* DATASET ENTRIES:
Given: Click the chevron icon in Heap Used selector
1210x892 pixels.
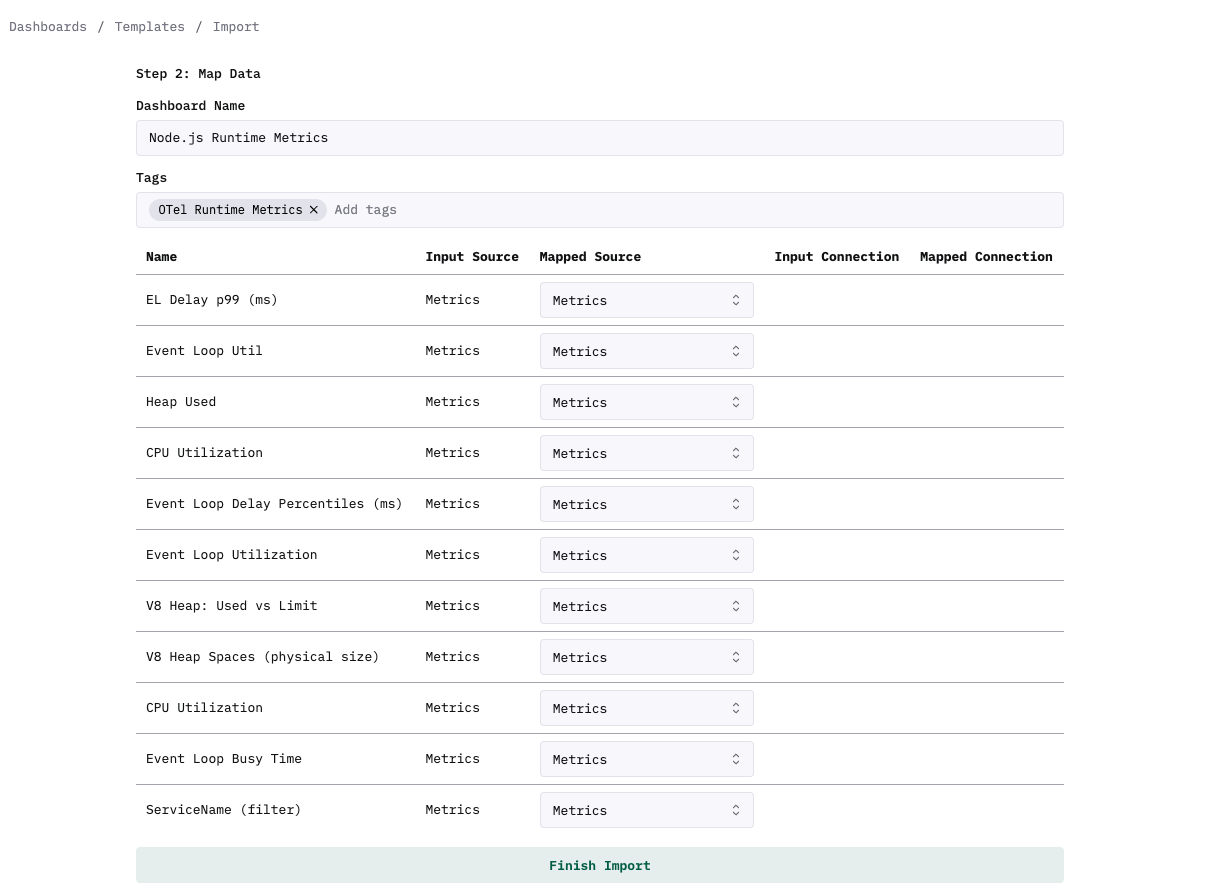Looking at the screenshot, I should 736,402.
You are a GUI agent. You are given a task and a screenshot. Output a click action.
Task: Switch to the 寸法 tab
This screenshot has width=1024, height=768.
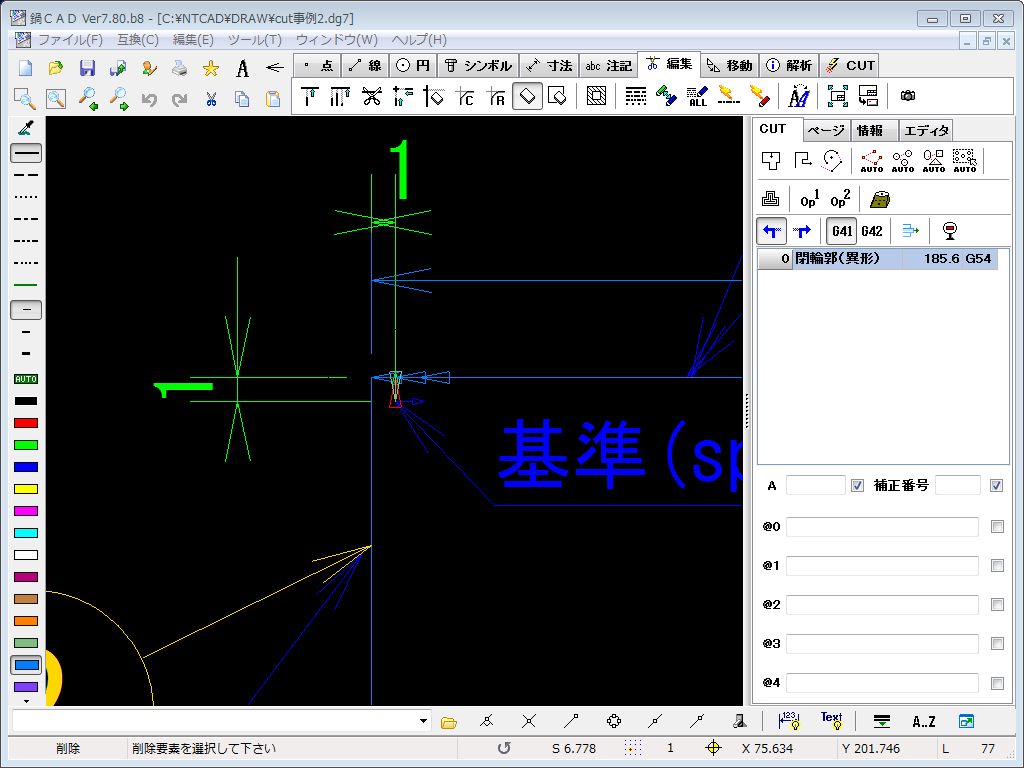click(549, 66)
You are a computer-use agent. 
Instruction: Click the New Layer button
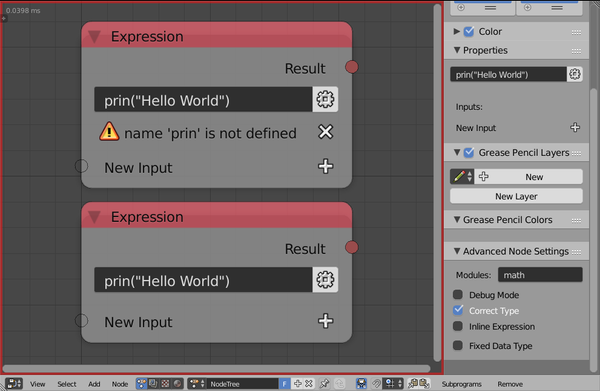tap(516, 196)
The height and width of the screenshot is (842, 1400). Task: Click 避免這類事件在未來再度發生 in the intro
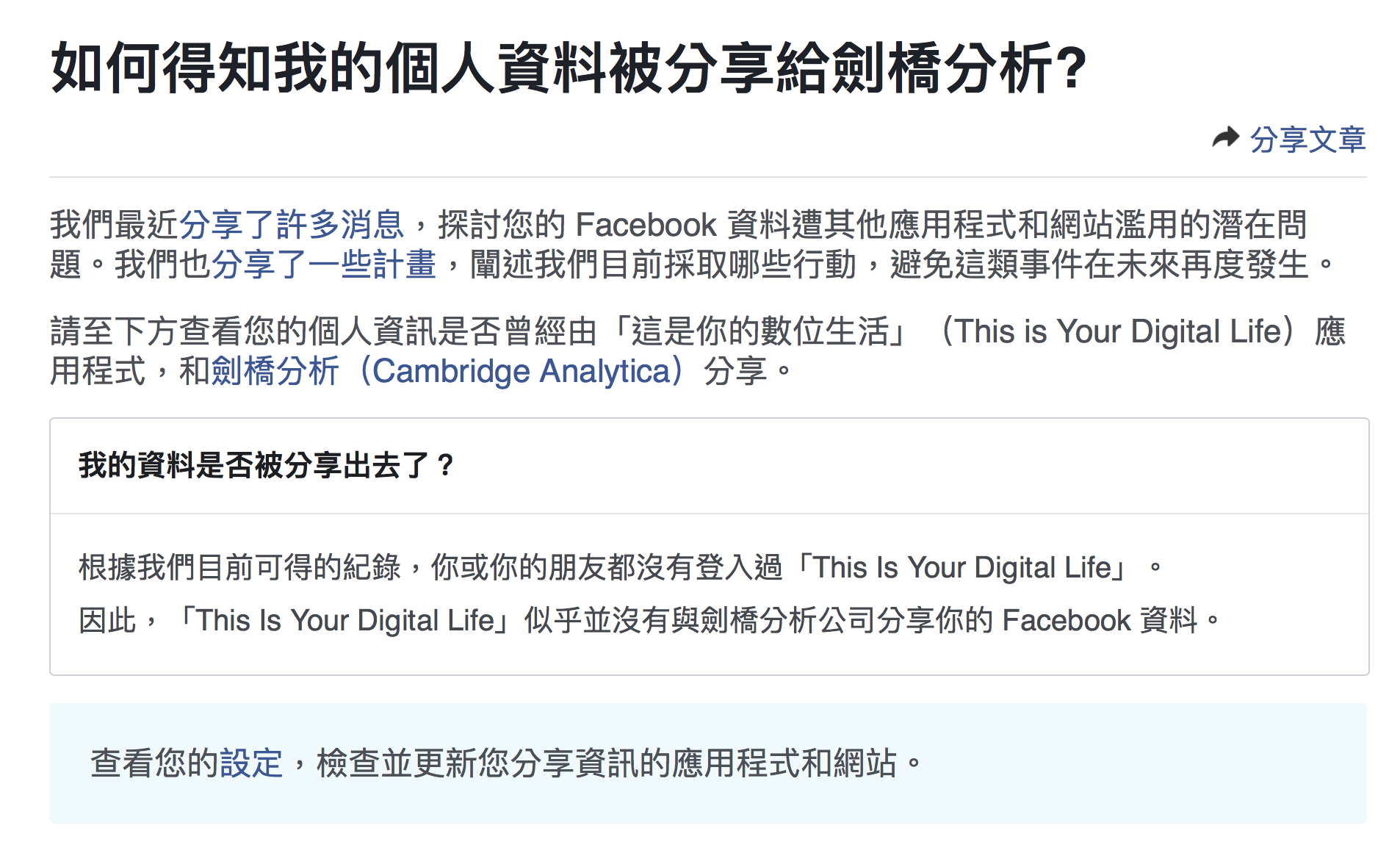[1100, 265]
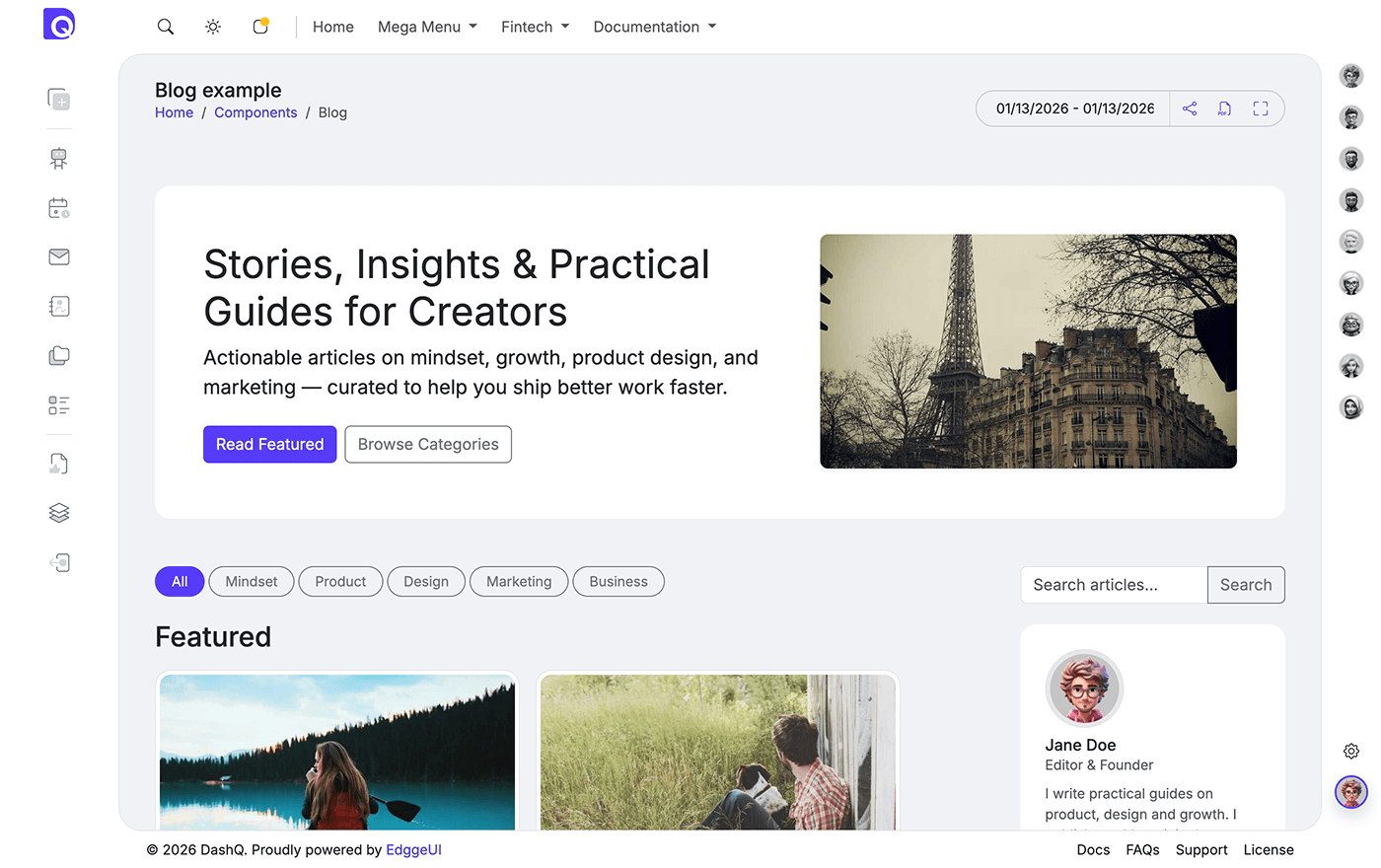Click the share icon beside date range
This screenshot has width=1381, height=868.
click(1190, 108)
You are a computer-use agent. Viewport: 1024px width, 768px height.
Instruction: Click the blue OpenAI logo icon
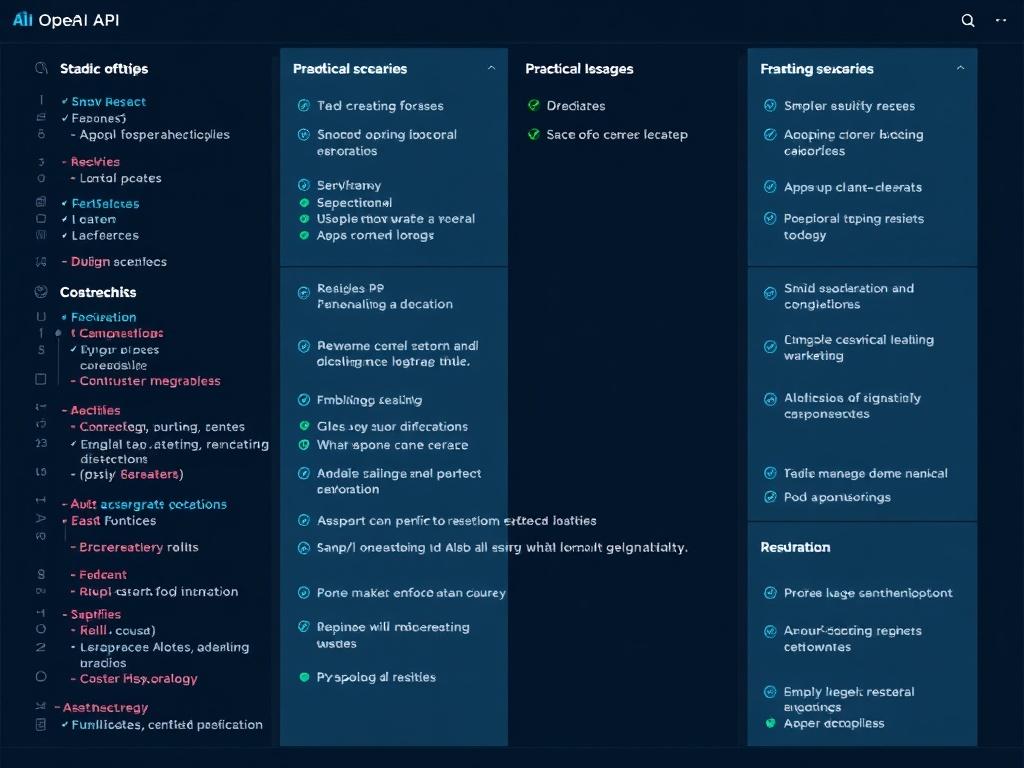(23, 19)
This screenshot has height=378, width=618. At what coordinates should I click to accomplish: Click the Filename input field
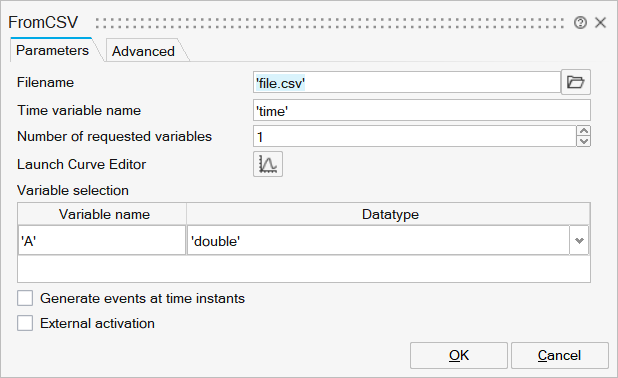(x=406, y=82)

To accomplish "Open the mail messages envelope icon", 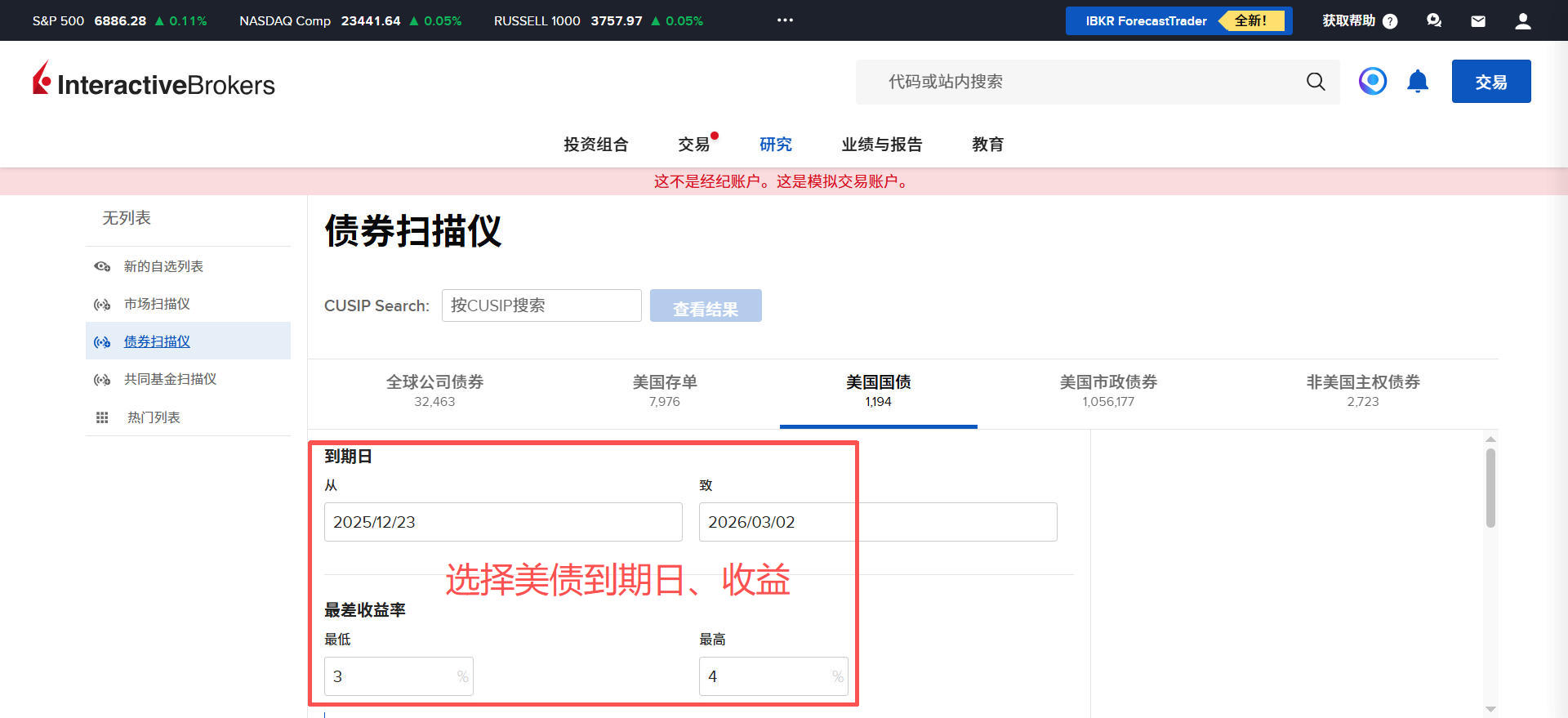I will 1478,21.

* EXERCISE:
Look through the records and gather every line containing "computer".

* SOLUTION BELOW:
You are a computer-use agent. 
You are a computer-use agent. Viewport: 1024px width, 768px height.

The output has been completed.